Medline ® Abstract for Reference 222
of 'Overview of neurologic complications of non-platinum cancer chemotherapy'
Transient hyperammonemia related to chemotherapy with continuous infusion of high-dose 5-fluorouracil.
Liaw CC, Liaw SJ, Wang CH, Chiu MC, Huang JS
Anticancer Drugs. 1993;4(3):311.
Hyperammonemic encephalopathy has been reported in patients receiving chemotherapy (CT). It is characterized by abrupt alteration in mental status with markedly elevated plasma ammonium levels in the absence of obvious liver disease.
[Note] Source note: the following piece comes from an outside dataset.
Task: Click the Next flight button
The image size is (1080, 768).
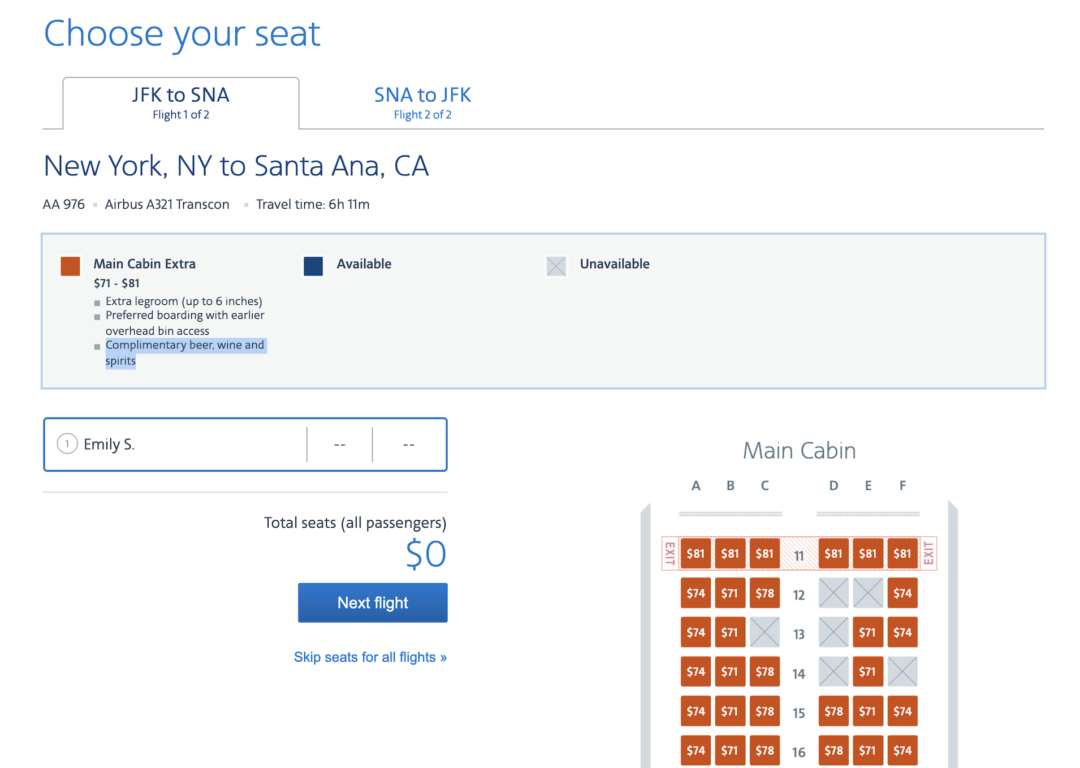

This paper reports seven patients who developed transient hyperammonemia during chemotherapy. The regimens all included continuous infusion of high-dose 5-fluorouracil (5-FU). The onset of hyperammonemic encephalopathy was 1.5-4 days after the start of CT. Five cases had infection and six had prerenal azotemia at the time of hyperammonemia. After management, plasma ammonium levels all returned to the normal range within 2 days. Except for one persistent coma, status of consciousness cleared completely. The true mechanism of transient hyperammonemia is unclear. The excess production of ammonium due to metabolites of 5-FU added to precipitating factors such as infection, hypovolemia or constipation may be the explanation for transient hyperammonemia in our study.
Department of Internal Medicine, Chang-Gung Memorial Hospital, Taipei, Republic of China.